Pubblicato da pinomassarotto il 08 dic 2015 18:06 | Segnala abuso
Le stilate di questo ponte hanno subito innumerevoli interventi, restauri e sostituzioni e della costruzione originale del 1820 restano soltanto le travi di fondazione, schiantate, e le colonne delle due stilate est: quelle che hanno ceduto.
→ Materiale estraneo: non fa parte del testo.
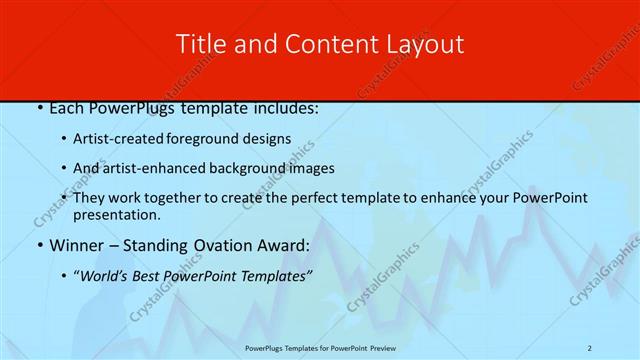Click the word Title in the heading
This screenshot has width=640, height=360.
coord(199,44)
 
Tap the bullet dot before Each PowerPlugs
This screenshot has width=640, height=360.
coord(39,108)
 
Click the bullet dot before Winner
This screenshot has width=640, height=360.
coord(39,245)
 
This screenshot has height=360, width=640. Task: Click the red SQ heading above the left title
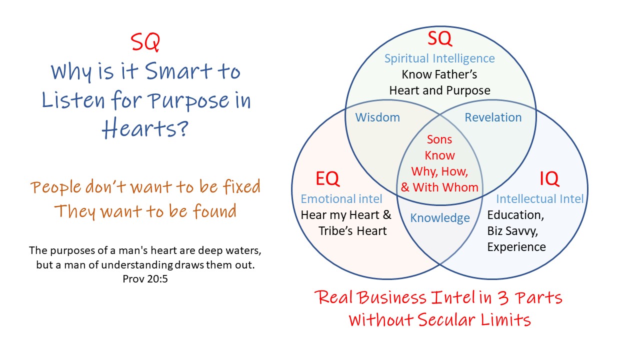point(146,42)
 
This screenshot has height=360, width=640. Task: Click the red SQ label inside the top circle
point(440,38)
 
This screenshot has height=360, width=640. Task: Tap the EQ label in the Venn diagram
point(328,178)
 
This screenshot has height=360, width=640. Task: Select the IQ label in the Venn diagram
point(549,178)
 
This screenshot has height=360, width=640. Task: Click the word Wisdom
point(378,118)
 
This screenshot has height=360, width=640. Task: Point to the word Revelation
point(493,118)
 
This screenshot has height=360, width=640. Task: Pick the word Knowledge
point(440,218)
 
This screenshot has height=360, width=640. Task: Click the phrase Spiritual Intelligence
point(440,58)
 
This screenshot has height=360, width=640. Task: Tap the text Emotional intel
point(342,199)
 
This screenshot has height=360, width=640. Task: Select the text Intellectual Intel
point(540,199)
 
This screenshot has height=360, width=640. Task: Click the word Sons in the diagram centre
point(440,140)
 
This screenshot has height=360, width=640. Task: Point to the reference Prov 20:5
point(145,278)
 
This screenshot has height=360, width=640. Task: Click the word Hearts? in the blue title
point(145,129)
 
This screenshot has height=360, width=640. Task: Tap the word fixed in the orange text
point(242,186)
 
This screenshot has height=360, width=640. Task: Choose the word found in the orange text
point(214,211)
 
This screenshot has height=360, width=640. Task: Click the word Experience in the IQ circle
point(516,247)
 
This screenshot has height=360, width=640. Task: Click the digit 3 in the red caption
point(503,298)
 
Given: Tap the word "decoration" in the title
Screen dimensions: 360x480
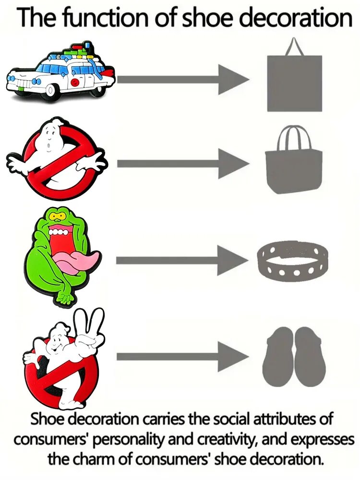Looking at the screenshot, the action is [x=296, y=17].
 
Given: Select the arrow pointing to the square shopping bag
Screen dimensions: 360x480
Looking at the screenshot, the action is [x=183, y=80].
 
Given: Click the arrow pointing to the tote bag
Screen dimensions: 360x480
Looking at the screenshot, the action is [x=183, y=164].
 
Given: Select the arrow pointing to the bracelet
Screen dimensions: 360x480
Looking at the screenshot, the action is [x=182, y=261].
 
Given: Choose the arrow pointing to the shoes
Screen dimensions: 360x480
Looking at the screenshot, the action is [x=182, y=357].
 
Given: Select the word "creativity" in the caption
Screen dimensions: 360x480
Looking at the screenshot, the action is [x=224, y=440].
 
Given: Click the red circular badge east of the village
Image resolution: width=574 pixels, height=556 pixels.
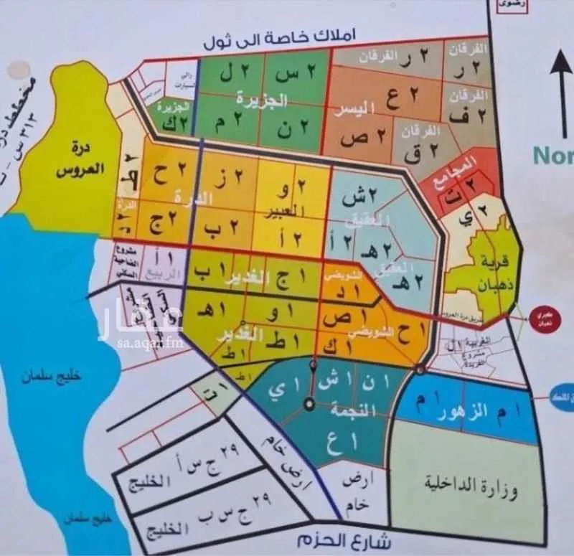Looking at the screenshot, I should point(543,319).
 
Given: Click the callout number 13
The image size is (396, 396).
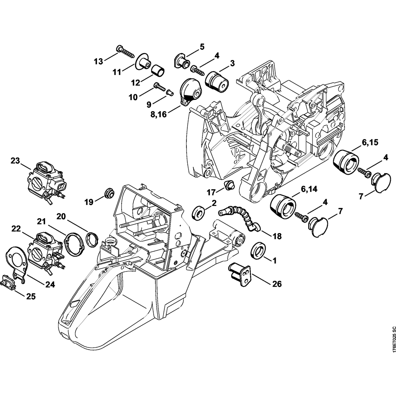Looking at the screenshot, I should (x=98, y=61).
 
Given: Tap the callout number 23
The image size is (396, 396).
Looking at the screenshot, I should (x=15, y=161).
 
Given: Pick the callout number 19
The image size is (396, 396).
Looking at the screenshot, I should (x=88, y=202).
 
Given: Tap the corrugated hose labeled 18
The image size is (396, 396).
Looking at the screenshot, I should (x=240, y=217).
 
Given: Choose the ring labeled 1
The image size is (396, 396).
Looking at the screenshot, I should (x=259, y=250).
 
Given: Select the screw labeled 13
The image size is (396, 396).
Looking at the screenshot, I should (x=126, y=52).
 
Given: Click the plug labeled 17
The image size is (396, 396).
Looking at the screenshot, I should (x=228, y=185).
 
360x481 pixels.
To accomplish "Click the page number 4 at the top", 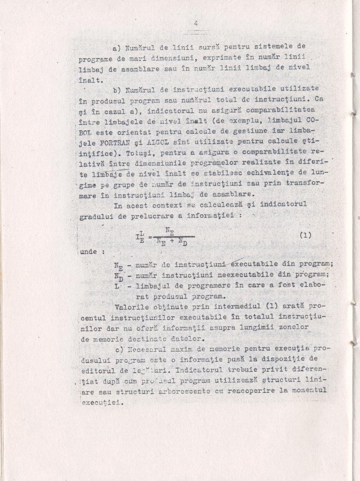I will click(x=196, y=24).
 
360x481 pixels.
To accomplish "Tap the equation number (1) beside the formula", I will click(x=305, y=235).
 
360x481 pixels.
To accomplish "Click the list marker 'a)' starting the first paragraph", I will click(x=116, y=48).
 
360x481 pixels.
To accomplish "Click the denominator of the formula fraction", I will click(x=172, y=243).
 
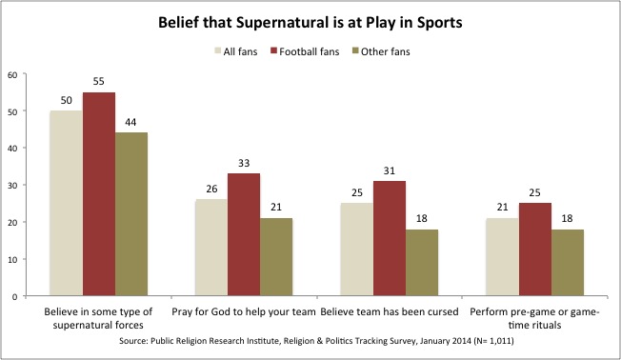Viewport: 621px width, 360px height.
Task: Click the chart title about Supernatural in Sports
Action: point(310,21)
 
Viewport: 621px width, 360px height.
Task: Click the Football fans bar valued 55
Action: point(98,194)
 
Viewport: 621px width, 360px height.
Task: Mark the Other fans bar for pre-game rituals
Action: point(567,263)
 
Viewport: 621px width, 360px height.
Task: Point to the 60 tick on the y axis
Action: point(10,73)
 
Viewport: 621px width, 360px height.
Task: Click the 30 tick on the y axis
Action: point(10,185)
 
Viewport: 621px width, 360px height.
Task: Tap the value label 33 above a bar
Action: point(243,164)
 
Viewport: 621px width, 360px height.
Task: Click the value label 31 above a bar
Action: point(389,171)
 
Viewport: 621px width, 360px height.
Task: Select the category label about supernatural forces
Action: point(98,319)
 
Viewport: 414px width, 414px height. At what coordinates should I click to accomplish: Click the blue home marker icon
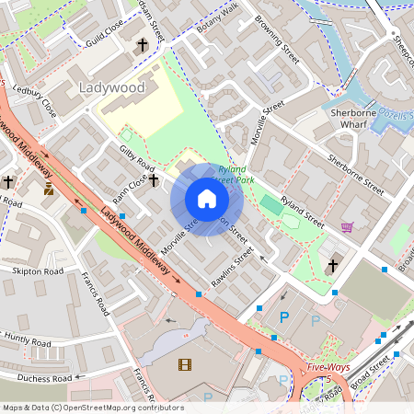click(x=207, y=199)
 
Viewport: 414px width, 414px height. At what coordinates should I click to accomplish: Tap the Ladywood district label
click(x=112, y=87)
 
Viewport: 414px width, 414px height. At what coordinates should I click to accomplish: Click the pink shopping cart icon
click(x=347, y=227)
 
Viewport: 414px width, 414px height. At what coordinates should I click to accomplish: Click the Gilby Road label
click(x=135, y=155)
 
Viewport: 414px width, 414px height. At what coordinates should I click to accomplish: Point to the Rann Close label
click(x=124, y=190)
Le quattro stilate per essere restaurate comportano il prosciugamento dell’alveo, quindi, dati i grandi costi dell’operazione e i disagi che comporta , vanno, a prescindere dal maggiore o minore degrado in cui si trovano, rifatte integralmente con legno nuovo della stessa specie, per non trovarci fra dieci, venti o cinquant’anni nella situazione di dover intervenire ancora nell’alveo.
Pubblicato da stratos58 il 11 dic 2015 10:42 | Segnala abuso
Perché "legno nuovo" ? Se il materiale non è un valore da salvaguardare, e considerato che quel legno è immerso nell'acqua del fiume e poggia sul greto del fiume, ed accertato che il problema relativo al cedimento odierno deriva dall'usura delle fondazioni in legno su cui poggiano anche le stilate, a questo punto, visto che parliamo di strutture immerse nell'acqua o interrate nel sottosuolo, meglio prevederne altre formalmente uguali nelle sezioni, forme e colori ma con materiali diversi per resistenza e durabilità: Ciò consentirebbe una allungamento dei tempi di manutenzione e di ammortamento del costo.
Pubblicato da stratos58 il 11 dic 2015 10:50 | Segnala abuso
Una domanda sulla trave reticolare. Ammesso e non concesso che sia applicabile geometricamente senza alterare i piani di posa e di calpestio, la domanda che viene posta è la seguente : - se la trave reticolare è stata concettualmente pensata per una funzione statica di sostituzione / integrazione al lavoro di resistenza che i rostri attuano alle forze orizzontali dovute alla piena del fiume, in caso di malaugurato cedimento di uno o più rostri, accompagnato da una perdita contestuale di una parte di una stilata, la trave oltre che alle forze orizzontali potrà reggere anche agli sforzi di flessione derivanti dal mancato sostegno causato da un malaugurato cedimento di una o più parti di stilata ? Qui sta il vero spartiacque decisionale se trave reticolare sì o trave reticolare no, a mio modestissimo avviso.